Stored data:
+ + + +

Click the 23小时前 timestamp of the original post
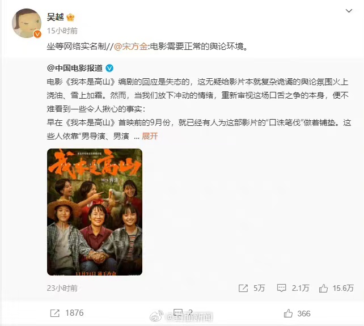Image resolution: width=364 pixels, height=326 pixels. pos(62,288)
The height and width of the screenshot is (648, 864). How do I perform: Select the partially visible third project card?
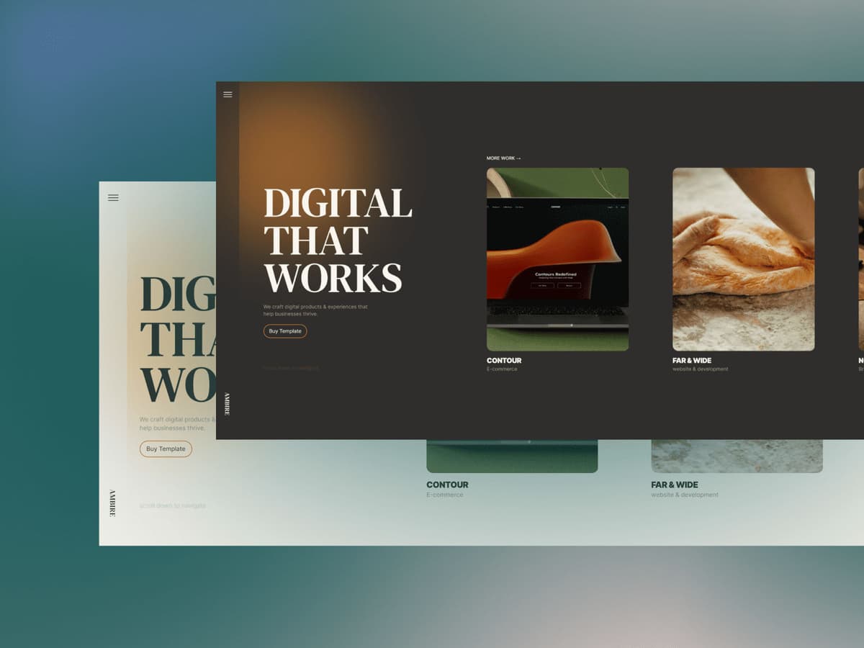point(860,259)
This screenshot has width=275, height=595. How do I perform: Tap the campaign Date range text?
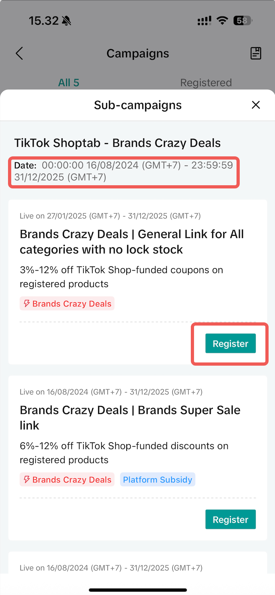pyautogui.click(x=123, y=171)
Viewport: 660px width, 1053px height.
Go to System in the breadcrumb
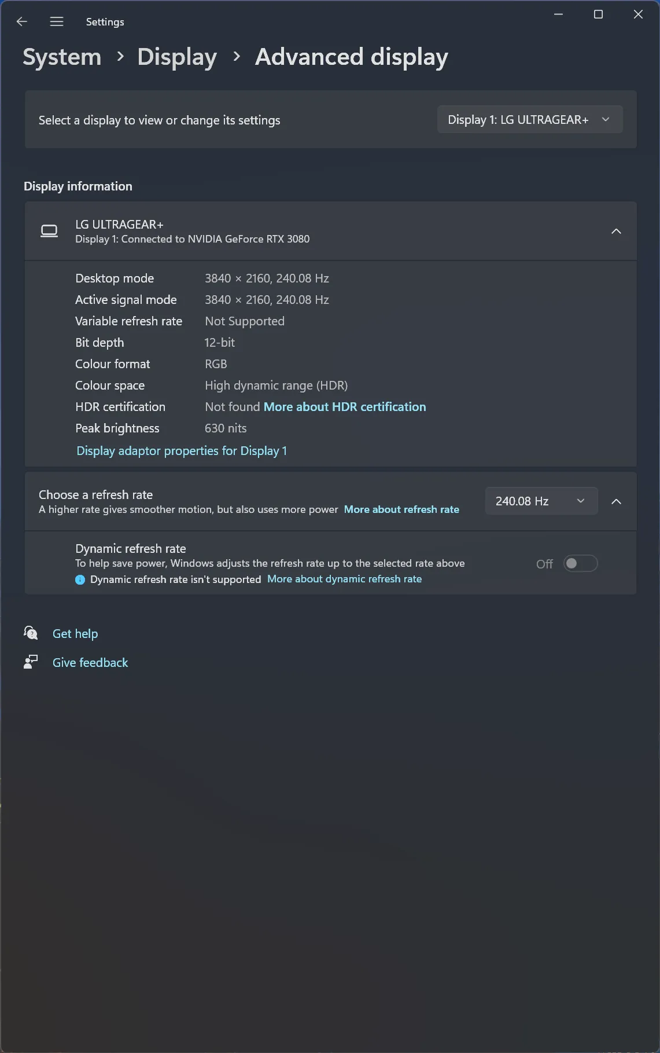62,57
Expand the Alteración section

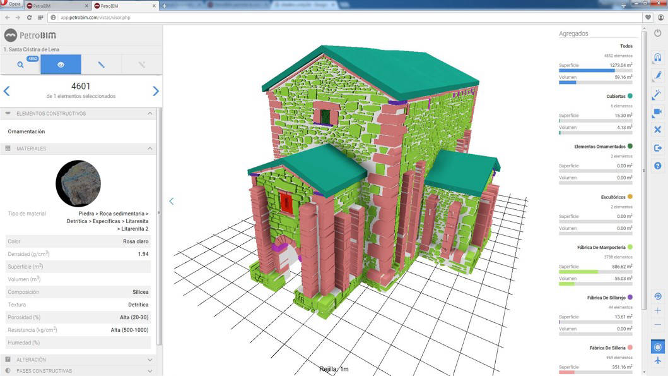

+ + + +

**What the task asks:** A word-for-word copy of the entries is needed, with no pictures in it.

**Answer section:**
Click the 23小时前 timestamp of the original post
Image resolution: width=364 pixels, height=326 pixels. pos(62,288)
The height and width of the screenshot is (648, 864). How do I perform: Select the partially visible third project card?
point(860,259)
This screenshot has width=275, height=595. How do I perform: Tap the campaign Date range text?
pyautogui.click(x=123, y=171)
Viewport: 660px width, 1053px height.
Go to System in the breadcrumb
62,57
Expand the Alteración section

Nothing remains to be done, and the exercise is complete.